__GIVEN INFORMATION__:
▼▼▼

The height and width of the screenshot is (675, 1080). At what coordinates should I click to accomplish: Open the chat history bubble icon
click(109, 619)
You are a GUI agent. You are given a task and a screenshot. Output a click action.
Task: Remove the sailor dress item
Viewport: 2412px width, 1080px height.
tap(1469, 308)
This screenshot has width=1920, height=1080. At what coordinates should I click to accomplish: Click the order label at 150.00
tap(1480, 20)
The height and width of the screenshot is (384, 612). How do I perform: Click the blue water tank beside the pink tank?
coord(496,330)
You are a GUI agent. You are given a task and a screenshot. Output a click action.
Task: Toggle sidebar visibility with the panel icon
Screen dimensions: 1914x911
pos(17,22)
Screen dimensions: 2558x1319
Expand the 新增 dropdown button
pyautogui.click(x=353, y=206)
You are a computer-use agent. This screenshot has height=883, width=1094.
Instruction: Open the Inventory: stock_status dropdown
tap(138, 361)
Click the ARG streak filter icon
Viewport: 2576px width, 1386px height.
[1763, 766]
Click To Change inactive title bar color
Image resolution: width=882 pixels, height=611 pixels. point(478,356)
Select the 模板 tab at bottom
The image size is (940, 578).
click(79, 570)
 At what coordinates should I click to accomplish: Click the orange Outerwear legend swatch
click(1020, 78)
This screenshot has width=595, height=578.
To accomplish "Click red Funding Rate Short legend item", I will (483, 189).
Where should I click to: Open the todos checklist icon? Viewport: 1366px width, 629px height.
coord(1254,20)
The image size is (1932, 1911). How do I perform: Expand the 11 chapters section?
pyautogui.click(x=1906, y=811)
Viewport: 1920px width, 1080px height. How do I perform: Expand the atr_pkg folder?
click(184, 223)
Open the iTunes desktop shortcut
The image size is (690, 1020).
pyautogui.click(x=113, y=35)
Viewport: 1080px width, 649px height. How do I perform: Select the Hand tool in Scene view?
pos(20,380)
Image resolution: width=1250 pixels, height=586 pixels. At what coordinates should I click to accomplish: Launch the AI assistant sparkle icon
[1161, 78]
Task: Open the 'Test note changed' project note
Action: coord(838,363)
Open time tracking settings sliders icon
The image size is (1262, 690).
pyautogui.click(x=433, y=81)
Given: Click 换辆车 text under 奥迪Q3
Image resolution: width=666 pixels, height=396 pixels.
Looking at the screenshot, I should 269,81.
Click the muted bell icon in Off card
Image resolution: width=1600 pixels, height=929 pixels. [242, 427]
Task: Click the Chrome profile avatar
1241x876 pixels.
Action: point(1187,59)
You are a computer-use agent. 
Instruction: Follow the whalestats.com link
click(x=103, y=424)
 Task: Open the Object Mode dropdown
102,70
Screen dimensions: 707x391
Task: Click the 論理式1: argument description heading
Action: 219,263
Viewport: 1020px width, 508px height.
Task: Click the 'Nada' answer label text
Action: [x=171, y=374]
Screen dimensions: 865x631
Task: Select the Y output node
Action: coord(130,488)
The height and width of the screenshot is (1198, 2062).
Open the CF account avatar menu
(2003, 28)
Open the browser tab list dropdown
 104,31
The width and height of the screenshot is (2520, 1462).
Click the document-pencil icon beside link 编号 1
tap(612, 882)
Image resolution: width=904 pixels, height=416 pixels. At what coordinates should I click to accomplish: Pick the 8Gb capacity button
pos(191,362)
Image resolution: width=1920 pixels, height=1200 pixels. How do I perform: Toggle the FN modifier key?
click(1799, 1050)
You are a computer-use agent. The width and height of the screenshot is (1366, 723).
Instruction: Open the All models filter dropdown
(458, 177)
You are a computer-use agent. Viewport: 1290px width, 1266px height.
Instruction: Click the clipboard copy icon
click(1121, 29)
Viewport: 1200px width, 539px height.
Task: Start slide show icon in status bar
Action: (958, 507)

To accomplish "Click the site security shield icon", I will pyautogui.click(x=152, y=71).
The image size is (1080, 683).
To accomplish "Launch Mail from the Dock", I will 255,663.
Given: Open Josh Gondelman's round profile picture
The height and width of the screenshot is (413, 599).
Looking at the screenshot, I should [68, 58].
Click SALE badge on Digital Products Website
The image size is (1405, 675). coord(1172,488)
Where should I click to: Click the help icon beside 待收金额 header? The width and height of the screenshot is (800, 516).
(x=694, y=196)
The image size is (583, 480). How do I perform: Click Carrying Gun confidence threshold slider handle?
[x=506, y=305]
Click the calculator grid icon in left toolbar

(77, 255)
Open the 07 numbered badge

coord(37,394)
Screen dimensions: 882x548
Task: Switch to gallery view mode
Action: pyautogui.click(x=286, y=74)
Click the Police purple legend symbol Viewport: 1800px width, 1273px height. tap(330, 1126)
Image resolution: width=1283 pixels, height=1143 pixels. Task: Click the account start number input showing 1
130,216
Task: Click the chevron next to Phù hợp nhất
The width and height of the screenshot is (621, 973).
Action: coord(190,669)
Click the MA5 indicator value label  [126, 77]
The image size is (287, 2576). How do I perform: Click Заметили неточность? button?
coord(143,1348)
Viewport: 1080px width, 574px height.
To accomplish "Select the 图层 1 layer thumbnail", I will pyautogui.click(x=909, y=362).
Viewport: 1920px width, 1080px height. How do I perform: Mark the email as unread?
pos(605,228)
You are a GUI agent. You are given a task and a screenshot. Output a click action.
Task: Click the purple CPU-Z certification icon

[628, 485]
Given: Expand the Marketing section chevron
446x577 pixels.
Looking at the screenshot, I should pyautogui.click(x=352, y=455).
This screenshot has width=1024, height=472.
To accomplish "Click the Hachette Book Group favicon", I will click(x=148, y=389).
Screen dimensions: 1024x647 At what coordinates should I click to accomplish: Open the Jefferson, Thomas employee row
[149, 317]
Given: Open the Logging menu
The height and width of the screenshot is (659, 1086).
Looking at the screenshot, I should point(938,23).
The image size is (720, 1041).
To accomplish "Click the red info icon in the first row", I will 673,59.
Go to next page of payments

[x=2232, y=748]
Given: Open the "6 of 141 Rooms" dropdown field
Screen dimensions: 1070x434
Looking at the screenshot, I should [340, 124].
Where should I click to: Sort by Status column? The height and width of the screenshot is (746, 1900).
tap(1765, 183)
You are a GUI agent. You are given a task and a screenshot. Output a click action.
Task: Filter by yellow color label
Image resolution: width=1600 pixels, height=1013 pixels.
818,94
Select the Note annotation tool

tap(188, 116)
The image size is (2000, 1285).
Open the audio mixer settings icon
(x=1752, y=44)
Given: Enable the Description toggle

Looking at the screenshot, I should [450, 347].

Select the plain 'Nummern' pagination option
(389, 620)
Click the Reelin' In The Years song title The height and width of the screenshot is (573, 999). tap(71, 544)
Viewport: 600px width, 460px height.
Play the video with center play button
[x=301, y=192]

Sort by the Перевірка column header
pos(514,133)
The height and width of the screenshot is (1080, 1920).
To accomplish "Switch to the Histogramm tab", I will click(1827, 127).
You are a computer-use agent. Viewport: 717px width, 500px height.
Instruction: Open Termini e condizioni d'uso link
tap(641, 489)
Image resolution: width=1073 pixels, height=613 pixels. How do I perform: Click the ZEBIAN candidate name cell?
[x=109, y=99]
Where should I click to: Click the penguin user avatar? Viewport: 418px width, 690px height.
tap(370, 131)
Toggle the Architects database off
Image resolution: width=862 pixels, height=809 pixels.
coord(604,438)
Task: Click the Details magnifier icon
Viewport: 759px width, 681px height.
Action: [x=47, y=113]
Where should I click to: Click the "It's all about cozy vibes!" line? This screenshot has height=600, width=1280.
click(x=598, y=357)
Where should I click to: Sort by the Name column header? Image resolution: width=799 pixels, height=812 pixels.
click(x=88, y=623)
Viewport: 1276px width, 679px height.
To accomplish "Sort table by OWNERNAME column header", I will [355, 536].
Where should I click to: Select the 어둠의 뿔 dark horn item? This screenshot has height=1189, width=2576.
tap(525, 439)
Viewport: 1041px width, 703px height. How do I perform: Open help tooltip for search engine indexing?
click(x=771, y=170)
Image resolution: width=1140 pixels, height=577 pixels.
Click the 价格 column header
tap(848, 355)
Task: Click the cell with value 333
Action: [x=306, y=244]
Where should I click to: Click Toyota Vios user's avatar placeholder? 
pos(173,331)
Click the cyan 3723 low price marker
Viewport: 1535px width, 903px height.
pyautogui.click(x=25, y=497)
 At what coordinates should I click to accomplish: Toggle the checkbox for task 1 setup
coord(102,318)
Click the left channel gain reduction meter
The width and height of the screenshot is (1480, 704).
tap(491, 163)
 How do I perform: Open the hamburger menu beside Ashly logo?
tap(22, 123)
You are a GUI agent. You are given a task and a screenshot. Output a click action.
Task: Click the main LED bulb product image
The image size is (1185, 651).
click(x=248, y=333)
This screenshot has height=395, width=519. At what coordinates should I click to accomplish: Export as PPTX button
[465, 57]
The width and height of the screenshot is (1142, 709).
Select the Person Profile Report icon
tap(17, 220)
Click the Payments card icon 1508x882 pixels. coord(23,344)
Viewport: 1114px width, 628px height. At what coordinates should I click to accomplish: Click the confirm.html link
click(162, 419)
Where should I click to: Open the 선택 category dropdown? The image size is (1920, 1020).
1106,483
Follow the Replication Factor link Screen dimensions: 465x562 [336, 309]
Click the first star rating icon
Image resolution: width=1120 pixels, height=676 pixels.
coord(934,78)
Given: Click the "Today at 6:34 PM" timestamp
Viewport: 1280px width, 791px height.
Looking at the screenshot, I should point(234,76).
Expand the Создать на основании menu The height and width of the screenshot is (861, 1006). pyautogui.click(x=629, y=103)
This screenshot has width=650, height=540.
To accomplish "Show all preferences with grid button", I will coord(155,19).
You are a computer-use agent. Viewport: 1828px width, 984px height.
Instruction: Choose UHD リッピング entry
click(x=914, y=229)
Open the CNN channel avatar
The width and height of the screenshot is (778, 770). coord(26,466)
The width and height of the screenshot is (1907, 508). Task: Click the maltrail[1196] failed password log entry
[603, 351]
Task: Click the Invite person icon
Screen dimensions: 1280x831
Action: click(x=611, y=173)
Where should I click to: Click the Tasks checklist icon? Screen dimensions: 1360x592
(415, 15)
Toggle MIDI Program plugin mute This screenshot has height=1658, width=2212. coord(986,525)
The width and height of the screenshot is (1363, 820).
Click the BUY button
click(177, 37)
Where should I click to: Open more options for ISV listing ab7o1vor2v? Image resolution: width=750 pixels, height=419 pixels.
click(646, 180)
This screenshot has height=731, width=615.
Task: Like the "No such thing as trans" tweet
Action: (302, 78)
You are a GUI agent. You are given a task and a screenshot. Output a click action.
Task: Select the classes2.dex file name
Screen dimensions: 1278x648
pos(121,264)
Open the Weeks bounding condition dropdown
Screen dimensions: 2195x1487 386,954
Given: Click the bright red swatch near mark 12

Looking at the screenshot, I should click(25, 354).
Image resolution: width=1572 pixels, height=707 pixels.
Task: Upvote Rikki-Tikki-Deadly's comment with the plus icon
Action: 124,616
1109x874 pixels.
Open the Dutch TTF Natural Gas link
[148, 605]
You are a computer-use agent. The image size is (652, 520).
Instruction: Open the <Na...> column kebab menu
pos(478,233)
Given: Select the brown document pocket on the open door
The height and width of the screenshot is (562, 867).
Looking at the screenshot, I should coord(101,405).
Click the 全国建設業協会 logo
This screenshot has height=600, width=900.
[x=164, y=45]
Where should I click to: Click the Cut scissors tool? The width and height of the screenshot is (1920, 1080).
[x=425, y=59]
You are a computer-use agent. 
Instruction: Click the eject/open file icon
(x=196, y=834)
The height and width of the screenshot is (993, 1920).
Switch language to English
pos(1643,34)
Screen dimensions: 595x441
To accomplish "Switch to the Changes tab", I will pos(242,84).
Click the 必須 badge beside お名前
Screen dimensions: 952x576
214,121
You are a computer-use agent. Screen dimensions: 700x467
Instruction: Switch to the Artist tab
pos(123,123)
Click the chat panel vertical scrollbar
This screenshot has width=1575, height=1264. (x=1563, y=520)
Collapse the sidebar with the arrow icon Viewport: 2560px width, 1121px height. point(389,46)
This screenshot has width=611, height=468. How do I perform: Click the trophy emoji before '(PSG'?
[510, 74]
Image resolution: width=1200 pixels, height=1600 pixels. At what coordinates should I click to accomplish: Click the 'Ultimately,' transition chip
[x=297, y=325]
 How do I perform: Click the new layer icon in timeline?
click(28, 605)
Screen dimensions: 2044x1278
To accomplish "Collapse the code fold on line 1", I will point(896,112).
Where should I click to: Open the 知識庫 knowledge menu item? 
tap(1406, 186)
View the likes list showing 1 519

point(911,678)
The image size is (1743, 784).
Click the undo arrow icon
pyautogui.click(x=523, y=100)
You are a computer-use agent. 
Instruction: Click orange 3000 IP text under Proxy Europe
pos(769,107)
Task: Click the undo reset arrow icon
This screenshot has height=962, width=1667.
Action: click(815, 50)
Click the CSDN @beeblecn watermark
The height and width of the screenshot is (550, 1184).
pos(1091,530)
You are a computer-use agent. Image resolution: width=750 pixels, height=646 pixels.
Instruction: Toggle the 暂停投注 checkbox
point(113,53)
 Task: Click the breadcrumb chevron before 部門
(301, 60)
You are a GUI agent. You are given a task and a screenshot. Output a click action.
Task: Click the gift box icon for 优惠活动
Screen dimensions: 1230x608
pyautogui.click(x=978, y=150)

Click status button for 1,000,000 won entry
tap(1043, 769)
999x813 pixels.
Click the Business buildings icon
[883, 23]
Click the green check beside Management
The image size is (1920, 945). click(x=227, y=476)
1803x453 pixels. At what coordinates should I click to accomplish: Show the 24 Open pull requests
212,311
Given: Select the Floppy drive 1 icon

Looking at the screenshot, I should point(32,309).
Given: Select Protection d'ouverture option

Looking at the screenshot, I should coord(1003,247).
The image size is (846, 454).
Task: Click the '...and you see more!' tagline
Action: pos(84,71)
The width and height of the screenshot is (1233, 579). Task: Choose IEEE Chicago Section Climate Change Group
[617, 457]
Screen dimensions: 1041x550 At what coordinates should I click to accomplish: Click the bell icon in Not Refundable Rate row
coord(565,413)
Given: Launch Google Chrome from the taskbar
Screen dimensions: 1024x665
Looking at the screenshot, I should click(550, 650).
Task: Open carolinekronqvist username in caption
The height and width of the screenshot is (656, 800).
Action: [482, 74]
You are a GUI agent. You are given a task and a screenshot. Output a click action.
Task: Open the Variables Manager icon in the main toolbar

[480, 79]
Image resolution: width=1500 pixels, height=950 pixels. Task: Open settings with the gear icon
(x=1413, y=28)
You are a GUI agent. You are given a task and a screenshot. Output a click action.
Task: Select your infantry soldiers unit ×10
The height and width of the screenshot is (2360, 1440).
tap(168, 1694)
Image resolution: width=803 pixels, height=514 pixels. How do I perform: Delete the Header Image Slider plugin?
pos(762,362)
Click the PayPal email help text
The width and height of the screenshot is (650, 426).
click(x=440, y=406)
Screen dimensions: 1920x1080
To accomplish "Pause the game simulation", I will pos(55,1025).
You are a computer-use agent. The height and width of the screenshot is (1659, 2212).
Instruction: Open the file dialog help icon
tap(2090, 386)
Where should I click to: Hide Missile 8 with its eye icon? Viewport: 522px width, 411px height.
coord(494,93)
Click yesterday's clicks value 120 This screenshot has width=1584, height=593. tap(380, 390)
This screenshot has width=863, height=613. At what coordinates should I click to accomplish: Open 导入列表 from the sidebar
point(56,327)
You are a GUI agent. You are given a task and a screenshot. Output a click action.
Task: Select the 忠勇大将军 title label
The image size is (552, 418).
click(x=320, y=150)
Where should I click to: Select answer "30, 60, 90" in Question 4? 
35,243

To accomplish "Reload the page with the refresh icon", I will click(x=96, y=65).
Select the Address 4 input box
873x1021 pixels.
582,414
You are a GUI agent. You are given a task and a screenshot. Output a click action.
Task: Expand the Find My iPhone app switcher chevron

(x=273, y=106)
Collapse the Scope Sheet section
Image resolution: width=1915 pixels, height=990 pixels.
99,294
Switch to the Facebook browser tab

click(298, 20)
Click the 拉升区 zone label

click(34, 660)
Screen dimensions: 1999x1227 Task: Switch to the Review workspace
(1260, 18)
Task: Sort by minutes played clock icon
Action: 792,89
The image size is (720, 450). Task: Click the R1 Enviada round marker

▲▲▲

__TASK DESCRIPTION__:
Report how many lines of the data above contain the string "computer", treating uppercase and lowercase as different. Reply with the number alone.

__WORKED SOLUTION__:
12